Première
par Vanina Arrighi de Casanova
Rarement figure de l'enfant monstre, récurrente au cinéma, n'aura été aussi troublante que sous l'objectif de Lynne Ramsay. Entre drame intime et thriller, We Need To Talk About Kevin sonde avec beaucoup d'intelligence la culpabilité d'une mère face à son fils criminel et le cauchemar d'une relation filiale viciée dès l'origine.

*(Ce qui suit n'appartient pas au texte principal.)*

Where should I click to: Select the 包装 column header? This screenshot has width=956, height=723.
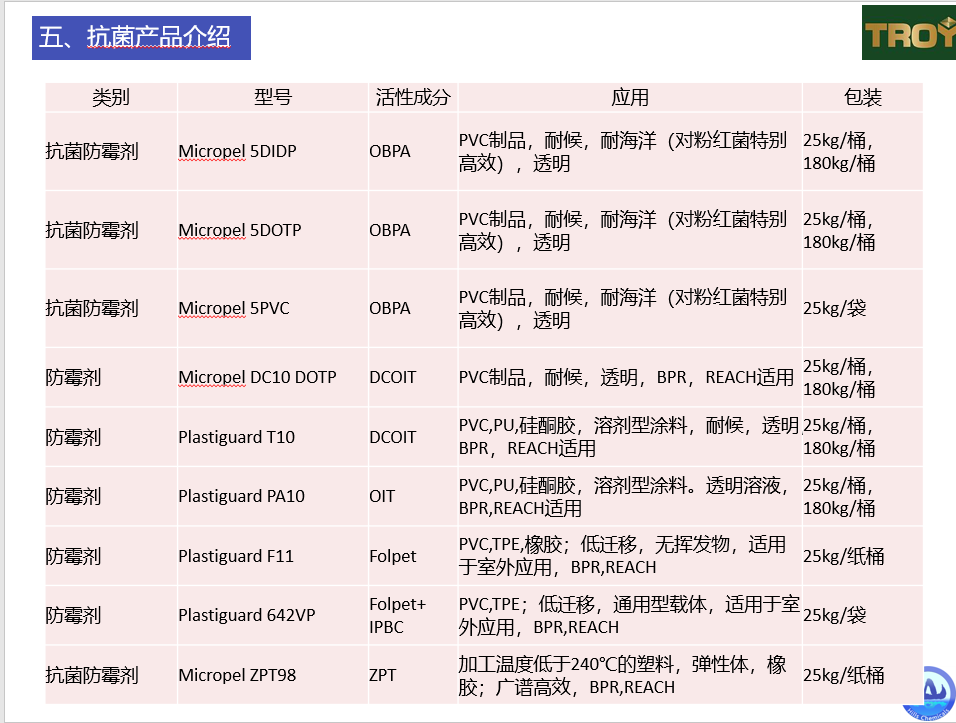862,97
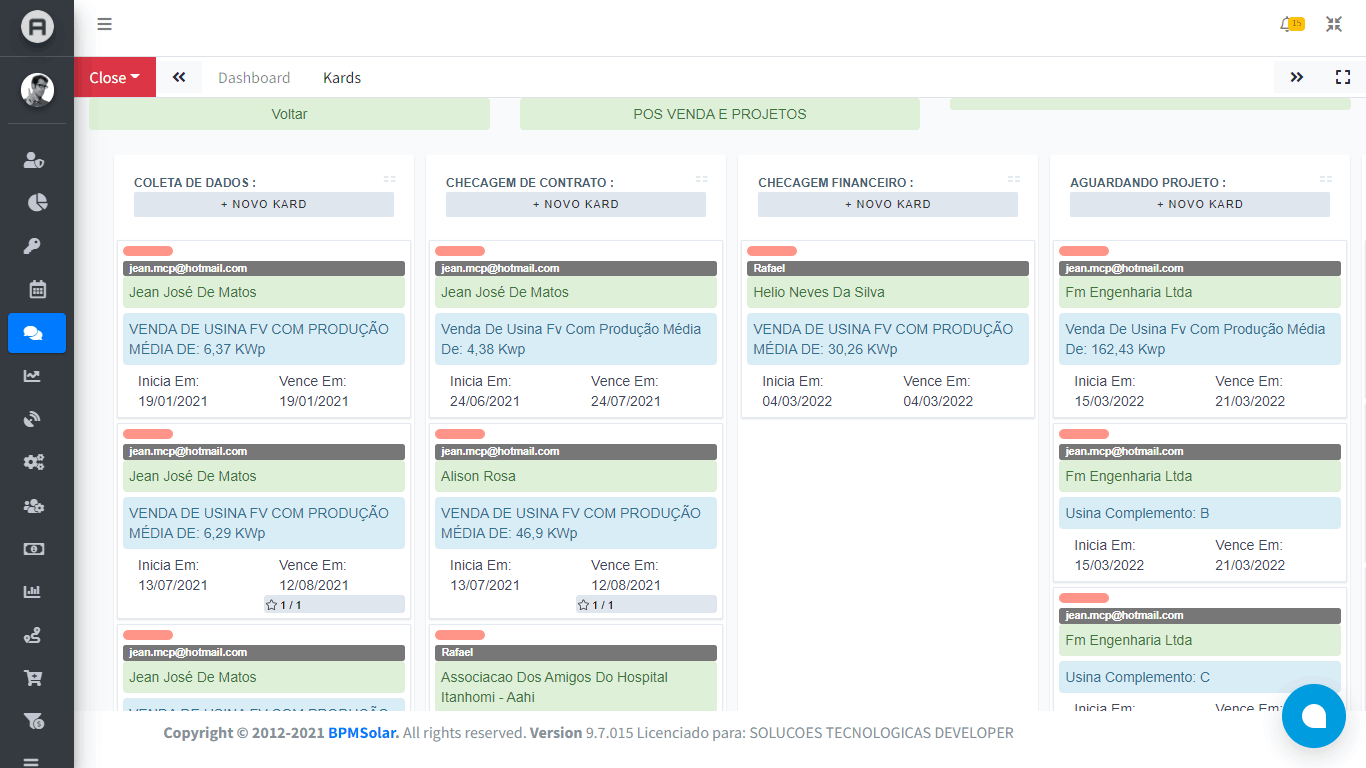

Entre les mains de la réalisatrice de Ratcatcher et du Voyage de Morvern Callar, il est devenu une œuvre purement cinématographique qui délaisse la psychologie au profit d’un collage visuel et sonore, maelström mémoriel entrechoquant différentes temporalités et excluant autant que possible le dialogue. Si certains seront rebutés par le symbolisme appuyé de la mise en scène (notamment l’emploi de la couleur rouge comme motif central), les autres se verront pris à la gorge dès l’ouverture du film, qui juxtapose des instants-clés comme autant de secousses émotionnelles, rythmés par une extraordinaire utilisation des effets sonores. Passé cette première demi-heure radicale, la construction se stabilise afin de former un récit centré sur la guerre quotidienne que se livrent Eva et Kevin. Rejeton diabolique ou produit ravagé d’une mère incapable de l’aimer, Kevin reste une énigme que le film se refuse à élucider (ce qui ne l’empêche pas d’évoquer, avec un humour mordant, le cinéma d’horreur tendance La Malédiction). Ce mystère est d’autant plus dérangeant que, peu à peu, une troublante similarité se dessine entre mère et fils, de leur asociabilité réfrigérante à leurs allures d’oiseaux de proie dégingandés.